Not everyone in the United States has fallen under the spell of the big computer voting companies, and there are signs of growing wariness. Oregon decided even before HAVA to conduct all its voting by mail. Wisconsin has decided it wants nothing to do with touchscreen machines without a verifiable paper trail, and New York is considering a similar injunction, at least for its state assembly races. In California, a Stanford computer science professor called David Dill is screaming from the rooftops on the need for a paper trail in his state, so far without result. And a New Jersey Congressman called Rush Holt has introduced a bill in the House of Representatives, the Voter Confidence and Increased Accessibility Act, asking for much the same thing. Not everyone is heeding the warnings, though. In Ohio, publication of the letter from Diebold’s chief executive promising to deliver the state to President Bush in 2004 has not deterred the secretary of state – a Republican – from putting Diebold on a list of preferred voting-machine vendors. Similarly, in Maryland, officials have not taken the recent state-sponsored study identifying hundreds of flaws in the Diebold software as any reason to change their plans to use Diebold machines in March’s presidential primary.
The question is whether the country will come to its senses before elections start getting distorted or tampered with on such a scale that the system becomes unmanageable. The sheer volume of money offered under HAVA is unlikely to be forthcoming again in a hurry, so if things aren’t done right now it is doubtful the system can be fixed again for a long time. “This is frightening, really frightening,” says Dr Mercuri, and a growing number of reasonable people are starting to agree with her. One such is John Zogby, arguably the most reliable pollster in the United States, who has freely admitted he “blew” last November’s elections and does not exclude the possibility that foul play was one of the factors knocking his calculations off course. “We’re ploughing into a brave new world here,” he says, “where there are so many variables aside from out-and-out corruption that can change elections, especially in situations where the races are close. We have machines that break down, or are tampered with, or are simply misunderstood. It’s a cause for great concern.”

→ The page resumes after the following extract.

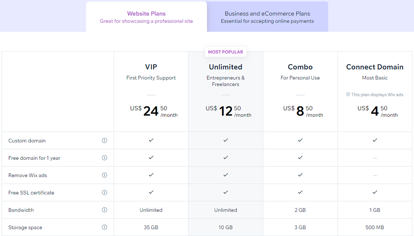Screen dimensions: 414x236
Task: Select the Connect Domain plan heading
Action: 375,67
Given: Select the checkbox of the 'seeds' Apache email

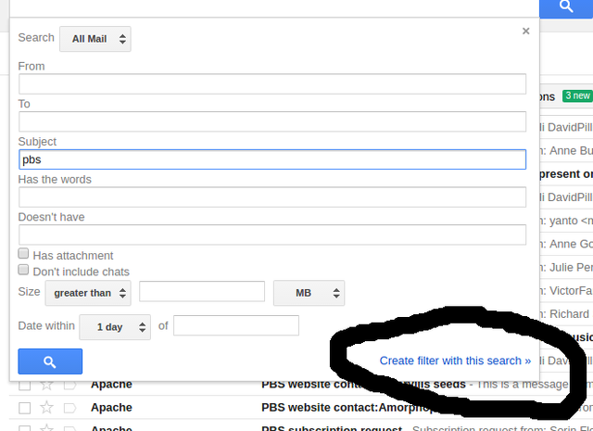Looking at the screenshot, I should [x=24, y=384].
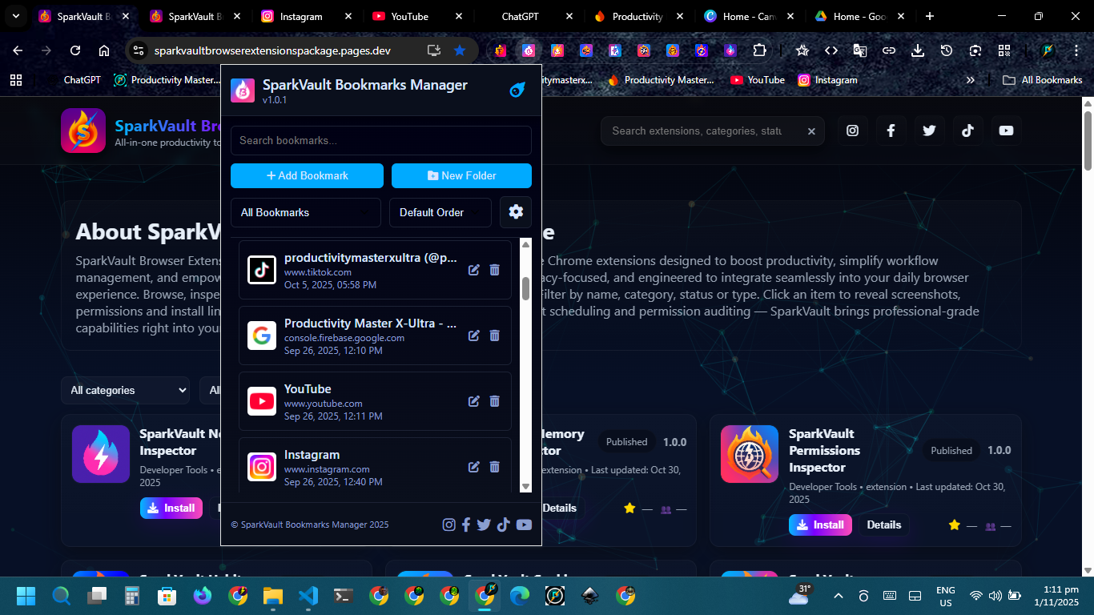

Roxanne Jekot, who has put much of her professional and personal life on hold to work on the issue full time, puts it even more strongly. “Corporate America is very close to running this country. The only thing that is stopping them from taking total control are the pesky voters. That’s why there’s such a drive to control the vote. What we’re seeing is the corporatisation of the last shred of democracy.
“I feel that unless we stop it here and stop it now,” she says, “my kids won’t grow up to have a right to vote at all.”